The ownership and use of the island involve arrangements to complex for me to understand, let alone relate. It is protected wilderness, with city, national, and European Union designations: but in good Dutch reasonableness allowances are made, sought even, for its preservation and maintenance in conjunction with the careful, respectful installation of the restaurant — another project of our friend Sander, whose Restaurant As I have written about here on other occasions. (http://eatingday.blogspot.nl/2013/01/restaurant-as.html ; http://eatingday.blogspot.nl/2016/01/restaurant-as.html)
WE EMBARKED, perhaps forty-five diners, from a quay at the Hotel Lloyd, on an aging, comfortable, nostalgic passenger-ferry that quickly brought the classic film Beat The Devil to mind. The boatswain wore a blue-and-white striped maillot; his white hair was wild above an open, smiling, weathered face. The skipper was in red-and-white stripes. We entered the main cabin and picked up glasses of Corenwijn and our box of amuse-bouches: a plank containing, for the four of us, smoked herring, beef tartare, gherkiins, rye bread and butter.
This we took up to top deck, where we sat and nibbled, talked and laughed, and watched the slow progress of the built-up skyline slide past. The low red wafer of the sun (thanks, Stephen) peeked inscrutably from behind untroubled clouds: we were steaming north, through the main lock dividing IJ and Amstel from the IJsselmeer, ultimately to dock at a small pier on the low island.
Sander took us on a little tour of the bunkers on our way to the pavilion. The work is really quite amazing: begun three years ago, it has now entered a second or perhaps third phase. Where were once barracks and officers' quarters, storerooms and ammunition magazines, kitchens and bars are slowly being installed. You could imagine this being a marvelous retreat, comfortable and even luxurious, yet leaving tthe surface of the island quite natural and pristine.

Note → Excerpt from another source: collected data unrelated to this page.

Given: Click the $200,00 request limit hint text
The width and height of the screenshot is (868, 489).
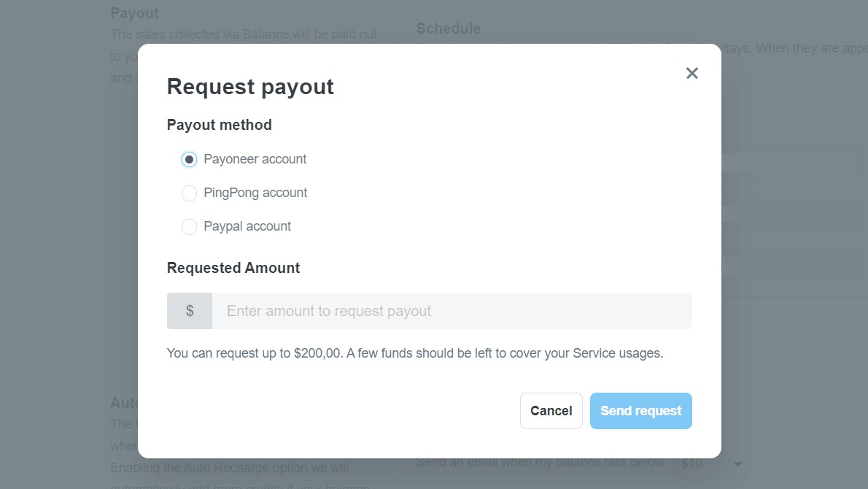Looking at the screenshot, I should click(415, 353).
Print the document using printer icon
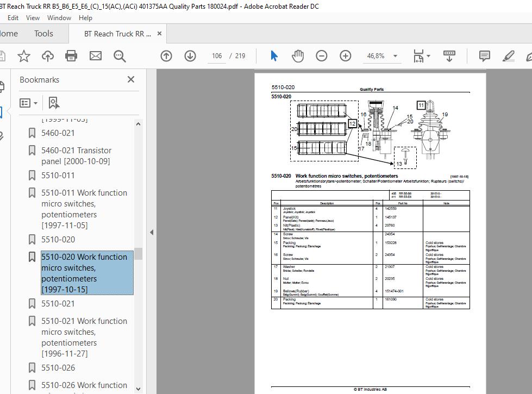 pyautogui.click(x=71, y=56)
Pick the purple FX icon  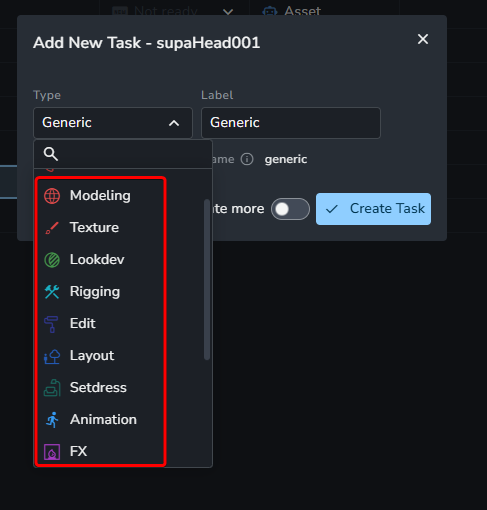[52, 452]
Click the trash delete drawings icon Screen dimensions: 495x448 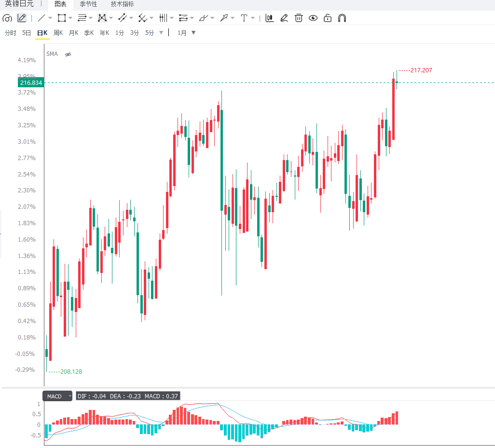point(298,18)
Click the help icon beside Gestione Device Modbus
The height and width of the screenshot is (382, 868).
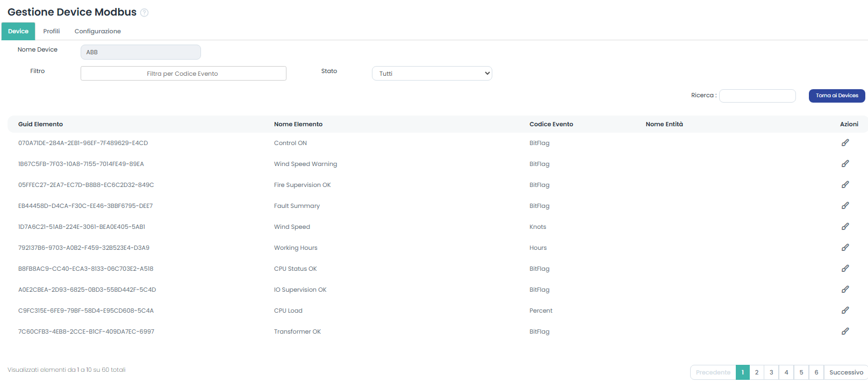pos(144,13)
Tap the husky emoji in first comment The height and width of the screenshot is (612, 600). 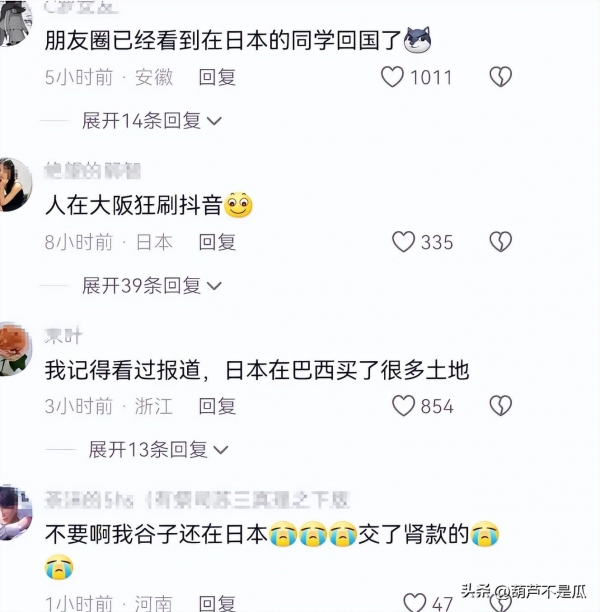pos(417,39)
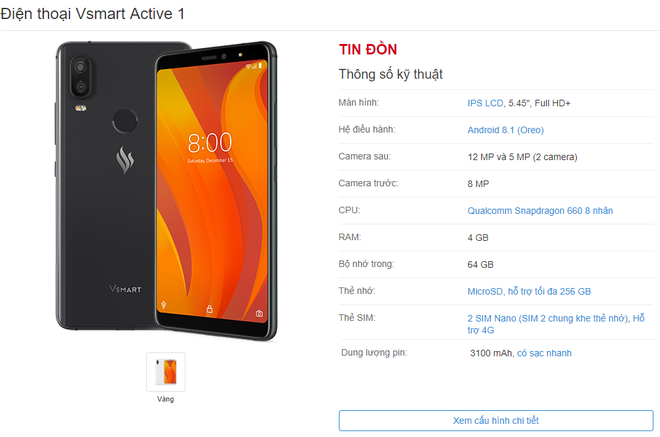Click the microphone icon on phone lockscreen
This screenshot has width=660, height=437.
pyautogui.click(x=164, y=304)
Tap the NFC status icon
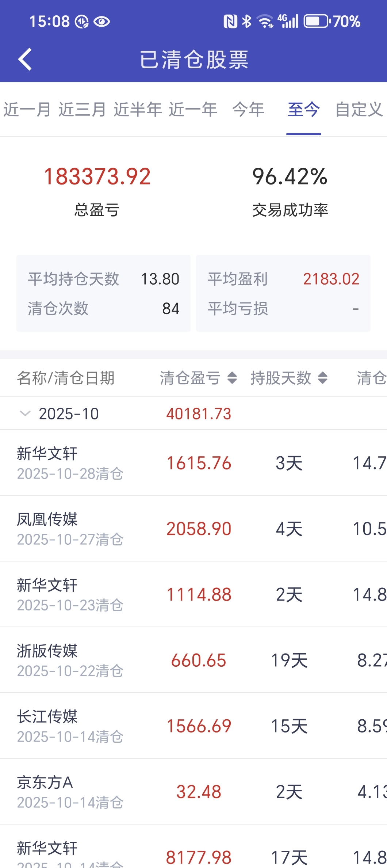387x868 pixels. pyautogui.click(x=230, y=22)
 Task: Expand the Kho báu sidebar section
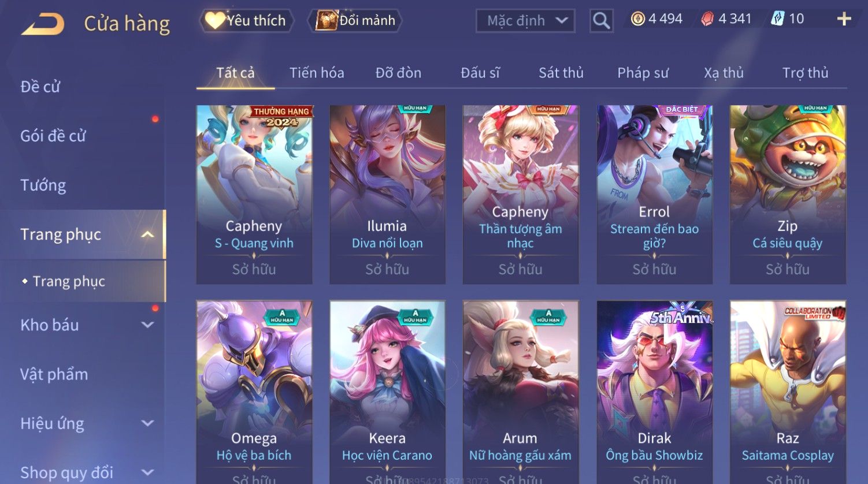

But we were here for dinner, and proceeded to the pavillion. By now it was nearly dark out, and the double-gabled long rectangle of the completely glassed steel-frame building glowed from within, where tables for two and four were quite busily and happily full.
Our own was a table for five: the chef joined us. And we had a typically enterprisiing, imaginative Sander dinner:
Bread and half-churned butter
Celery root, mussel, lovage, beet, ricotta, grapes
Salt cod, buckthorn, corn
Wild boar, Jerusalem artichoke, palm cabbage, gravy
Pear and chocolate
Let's begin with that "half-churned" butter. Normally butter is churned from fresh cream until the buttermilk is completely separated out: here the process had been interrupted, leaving just enough whey to give the butter a curiously sweet tang and a soft, silky, almost whipped-cream texture.
The celery root-mussel dish was a triumph of counterposed textures, colors, and flavors. I said to Sander that I often find such dishes compromised by the use of too many ingredients: normally six is one too many. Not here; never at his table.
Who knew buckthorn could be eaten? It gentler this version of baccala, soft and silky like the butter, a maritime version of the Venetian baccala mantecata, conversing with its elegant and subtle corn broth.
The boar, from the Hoge Veluwe forest in the Dutch interior, was dense and meaty, comfortable with the equally dense, cabbage-core-like palm and the serious Jerusalem artichoke, given dignity by the subtle, authoritative gravy. (You see: I can and do reach for familiar adjectives now and then.)
Saint-Romain, "Combe Bazin," Domaine de Chassarnay (Cotes d'Or), 2014, light and supple;
Cotes du Roussillon-Villages, Domaine de Rouvre, "Aux Champeilles", 2003, mature, superior, generous and satisfying
And then the boat back, under the half moon, on a fragrant, soft, end-of-summer night, with another glass of Corenwijn. A superb evening.